みんなで戦おう、勝てば勝鬨、負ければ涙、

結局のところ忠臣蔵めいた浪花節根性です。

 

もし、許可をとった演説をおこなっている最中に、警官がいきなり止めに入った、というならこれは言論の自由への侵害ですが、上に記した出来事はこれには当てはまりません。

あるいは、その政党の演説に感化された群衆が、反対する群衆に向かって暴力をふるいながら、警官がそれを止めに入らなかったというなら、事態は深刻ですが、そういうことはないわけです。

 

今回、元芸能人党首がずいぶんと持ち上げられていますが、この人もかつてセクハラ、パワハラで訴えられた人です。

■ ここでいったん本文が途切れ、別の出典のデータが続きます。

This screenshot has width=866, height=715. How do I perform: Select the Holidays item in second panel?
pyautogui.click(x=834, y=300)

もちろん、重度障害者を当選に導いた、これは意義あることです。

少なからず障害をもつ方がいる中で、その民意を代弁できる、それについてきわめて説得力を持つ人が議員になったのですから。

しかし、同時に、この党首は今回の選挙活動で自身の評価を上げて、衆議院での自身の当選ないし党員の議席確保を目指しているはずです。

失礼を覚悟で今回の当選者は、手駒としてうまく使われているのだ、というくらいの警戒を持っておくべきでしょう。

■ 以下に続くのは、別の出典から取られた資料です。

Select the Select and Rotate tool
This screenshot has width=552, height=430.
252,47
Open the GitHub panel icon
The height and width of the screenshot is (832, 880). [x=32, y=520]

いや当選者当人はそういうこともわかっているのだと思います、それでも自分が声を上げなければならない、という覚悟を持っている、これは利害が一致していると言えるでしょう。

 

100%正義などというのは、歌謡曲やアニメにはあるかもしれませんが、現実には存在しません。

表面的な現象を鵜呑みにせず、物事の裏側にまで判断を働かせる知性が必要です。

その判断のバランスを保ち、冷静な議論を行うことにこそ、民主主義の主眼があるべきですが、

攻撃対象を作って、自分こそ正義だという顔をしたがる輩ばかりなようで。

 

忠臣蔵は、歌舞伎だけで結構。

浪花節は、高座だけで結構。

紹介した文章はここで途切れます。